Oversupply of Silicon to Be Worse Than Expected

A solar industry forecast by the Prometheus Institute shows the solar industry increasing its silicon production but absorbing the material will take longer than originally predicted.

Worldwide production capacity for silicon and thin film panels will jump from 3.14 gigawatts in 2007 to 12.36 gigawatts in 2010, Travis Bradford, president of the Prometheus Institute, said at a Greentech Media conference this week.

According to his forecast, thin-film solar will make up 25 percent to 30 percent of solar production capacity in 2010.

While production capacity goes up, Bradford said the prices of solar-power systems would drop.

Prices for traditional silicon-based solar panels will fall from $3.66 per watt in 2007 to $2.14 per watt in 2010, he forecasted, while the average price of thin-film panels is expected to drop from $2.96 per watt in 2007 to $1.81 per watt in 2010.
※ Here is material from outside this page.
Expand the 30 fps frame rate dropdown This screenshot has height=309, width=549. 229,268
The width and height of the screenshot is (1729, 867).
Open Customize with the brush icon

Part of the reason for the anticipated drop is that Bradford expects the amount of silicon for the solar industry to quadruple from 30,070 tons in 2007 to 125,302 tons in 2012.



Bradford now expects that 10 percent to 20 percent more silicon will be available than what he forecast last year.



Yet according to his calculations, "demand hasn't really changed at all," he said.



Bradford expects the demand to grow from 2.94 gigawatts of panels in 2007 to 6.76 gigawatts in 2010, leaving an excess of 5.6 gigawatts worth of silicon and thin film.



As a result, Bradford said the overall supply problem will be worse than expected.

So far, supplies of silicon have still been “relatively scarce,” he said, but contract prices have begun to level out. The institute estimates that prices were about $60 per kilogram in 2007, compared to $55 per kilogram in 2006 and $45 per kilogram in 2004, and projects that substantial new supplies will reach the market by the second half of this year.

Some analysts expect that there will be an oversupply of panels once the silicon shortage ends. Bradford said his latest forecast shows there will be more excess silicon capacity to absorb, and it will take longer to do it.

The market dynamic will also shift, he said, from a seller’s market to a buyer-driven market. The inability to tolerate the switch, which is also expected to come with a lowering of panel prices and shrinking margins, will result in a market shakeout, according to some analysts (see Solar Sector Heading for a Shakeout, Silicon Still a Hot Topic at Photon and Solar Margins About to Shrink).

Thin-film solar companies that use little or no silicon are expected to suffer less hardship during the shakeout (see Thin-Film to Survive Solar Shakeout).

On Wednesday, the Masdar Initiative, a United Arab Emirates state-owned company that invests in future energy sources, announced that it will invest over $2 billion in thin-film technology.

Initial investments include $600 million for the development of two manufacturing facilities (see Abu Dhabi’s Masdar to Get Into Solar With Help From Applied Materials).